YOU'RE gonna be robbed again to pay for the money and phony interest that the Congress and Leadership stole from you 30 years ago..
When the Trust Fund stops reinvesting the interest earned and starts redeeming bonds to pay benefits, it wouldn't make one bit of difference if the funds were held at Fidelity or held by the US government, that money is coming from the US taxpayers would cough up the dough every single time a bond matures.
Complete BS. As you've been denying, Bonds held at Fidelity provide YEARLY income, tangible assets and their VALUE floats with the markets. These are not bonds. The fund was ignored and feloniously mismanaged. If it were subject to SEC -- folks would be in jail...

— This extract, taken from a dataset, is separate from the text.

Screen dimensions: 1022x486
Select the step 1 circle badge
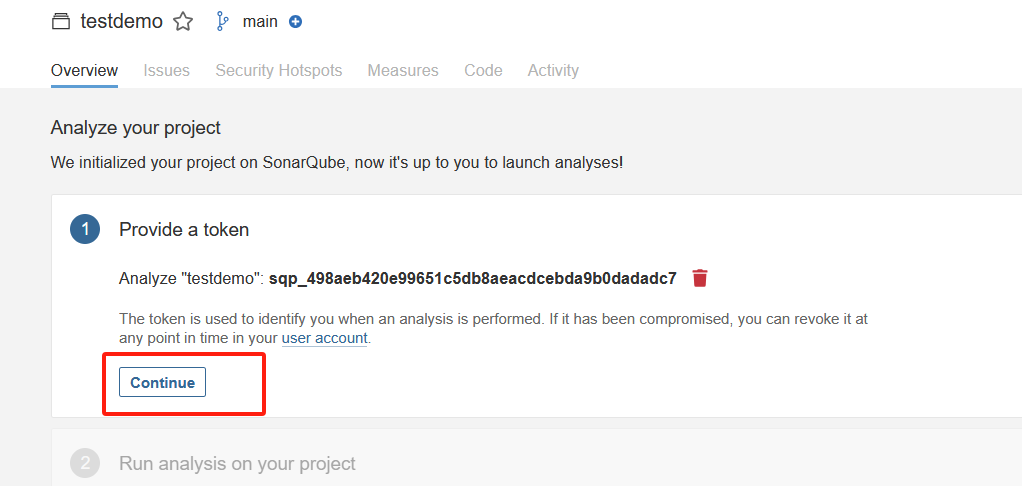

And it DOES make about a $TRILL difference in BUDGETING and PAYING THAT DEBT.. ZERO was invested or paid during the 30 years of theft. They left that up to YOU to cover ever $$ of SS income shortfall TODAY.
NOTHING comes out of the Trust Fund to pay for ANYTHING..

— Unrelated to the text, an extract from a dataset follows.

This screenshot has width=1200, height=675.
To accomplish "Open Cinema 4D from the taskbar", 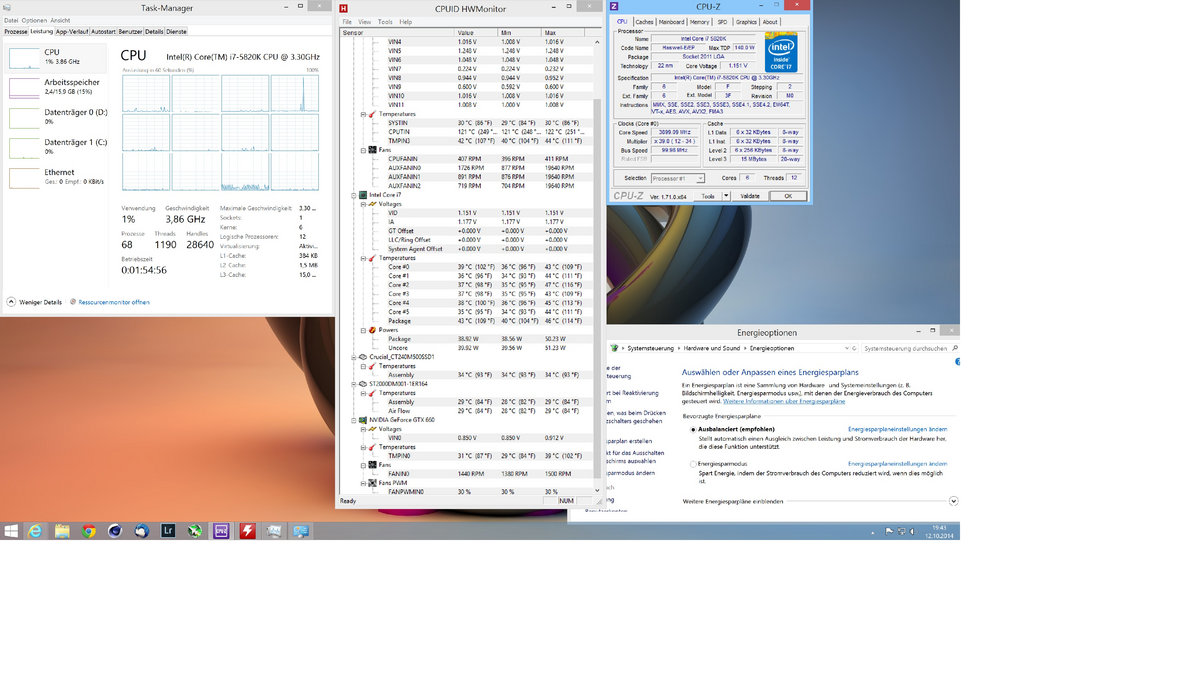I will pyautogui.click(x=114, y=530).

The fund was ignored and feloniously mismanaged.
You can say many things about a fund with 100% US Treasury Bonds, mismanaged probably isn't one of them.
And it DOES make about a $TRILL difference in BUDGETING and PAYING THAT DEBT
It makes zero difference. Not one dollar.
Bonds held at Fidelity provide YEARLY income, tangible assets and their VALUE floats with the markets.
Let's think about 2 Trust Funds, each with $2.6 trillion in Treasury Bonds.
One is held at Fidelity. Every week day, $10 billion in 1 year Treasuries matures. $50 billion each week.
$2.6 trillion each year.
Fidelity takes the cash they get from the US Treasury, $10 billion plus interest and buys a new 1 year Treasury, at the Treasury website.
The other is held by the US government. Every week day, $10 billion in 1 year Treasuries matures. $50 billion each week. $2.6 trillion each year.
The Treasury issues a new 1 year Treasury to the Trust Fund. $10 billion plus interest.
At the end of the week, each fund has exactly the same number of bonds earning the same interest rate.
The day arrives when the funds have to pay out more benefits than they receive in payroll taxes.
The Fidelity fund decides that on Monday, they'll just take the cash.
The Treasury was used to the rollover, they don't have that much cash sitting around.
They go out into the market and sell $10 billion in 1 year Treasuries to the public.
The government held Trust Fund does the same. They notify the Treasury, they'll take cash on Monday.
The Treasury was used to the rollover, they don't have that much cash sitting around.
They go out into the market and sell $10 billion in 1 year Treasuries to the public.
Any difference in the value or behavior of the 2 funds?
Can anything come out of the either Trust Fund to pay for anything?